▸ JOB:
Transcribe the data below verbatim, line by line, leaving out the pictures.
--- BEGIN ---
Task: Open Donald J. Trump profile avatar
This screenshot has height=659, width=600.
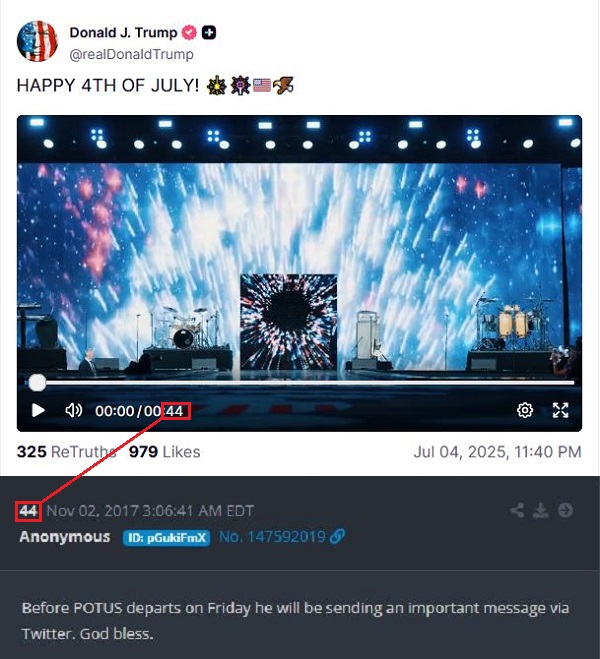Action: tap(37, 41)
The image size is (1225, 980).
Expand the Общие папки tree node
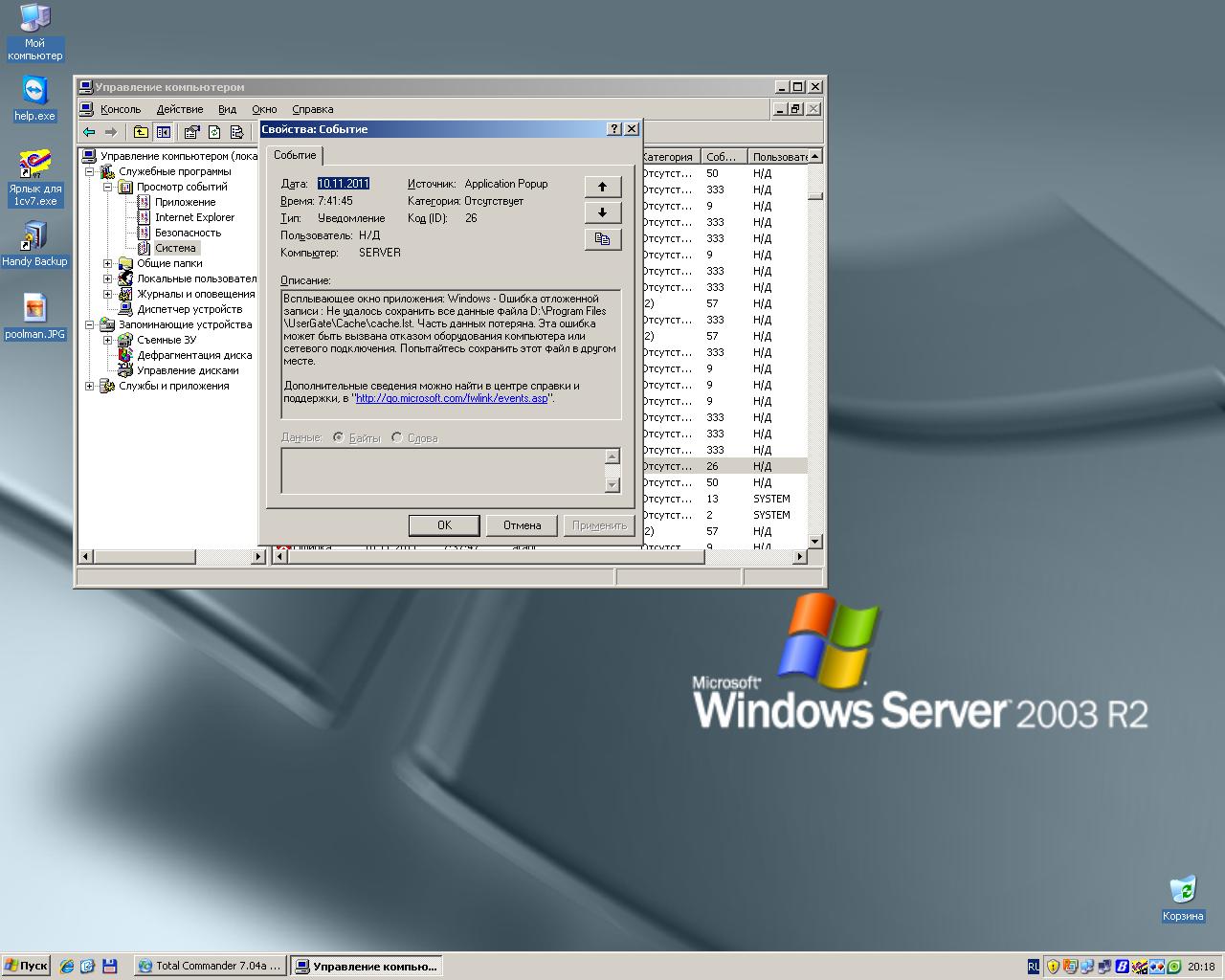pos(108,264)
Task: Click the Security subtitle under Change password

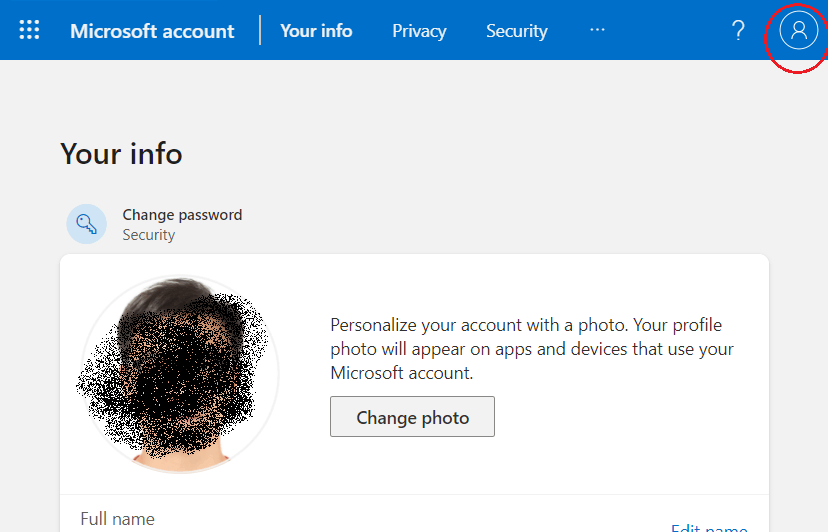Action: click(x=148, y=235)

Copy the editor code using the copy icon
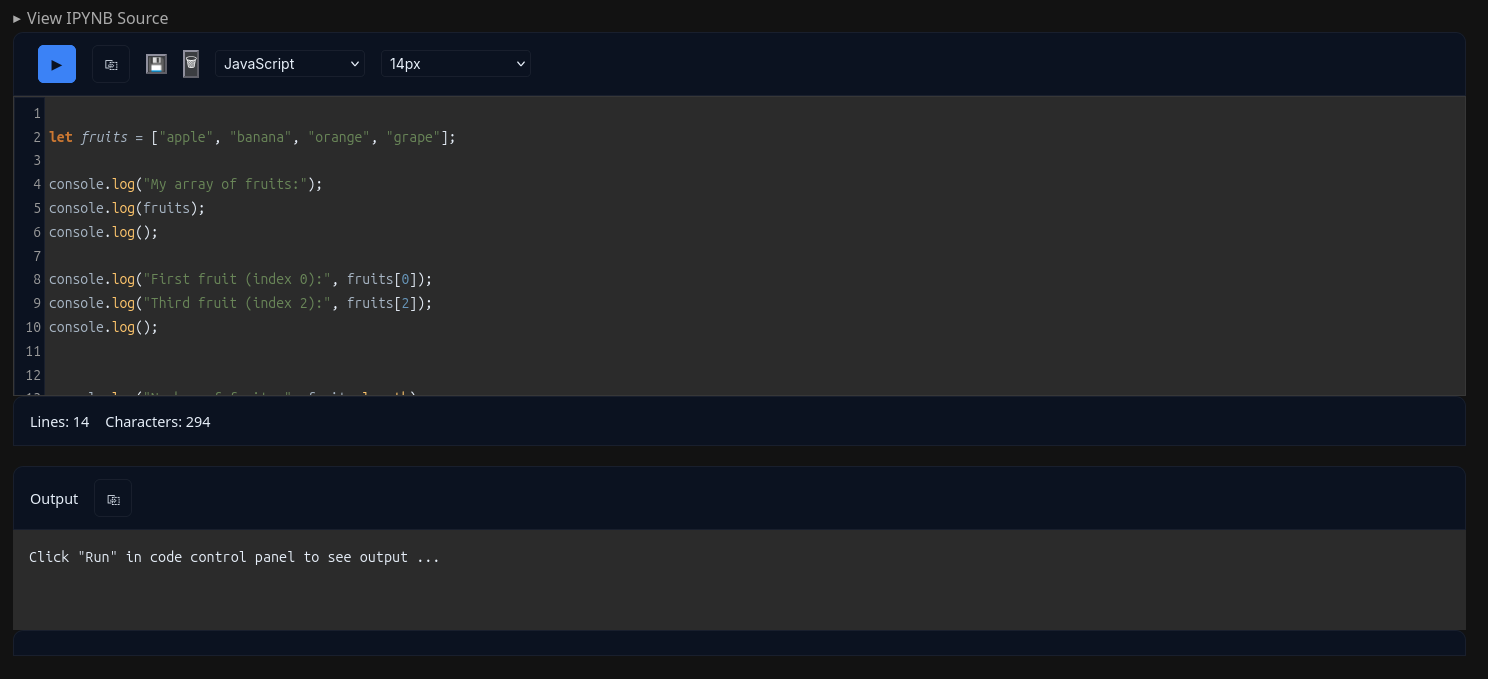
--- END ---
▸ WRITTEN SOLUTION:
Task: Open Donald J. Trump profile avatar
This screenshot has height=659, width=600.
Action: tap(37, 41)
The image size is (1225, 980).
Expand the Общие папки tree node
pos(108,264)
Task: Click the Security subtitle under Change password

Action: click(x=148, y=235)

Copy the editor code using the copy icon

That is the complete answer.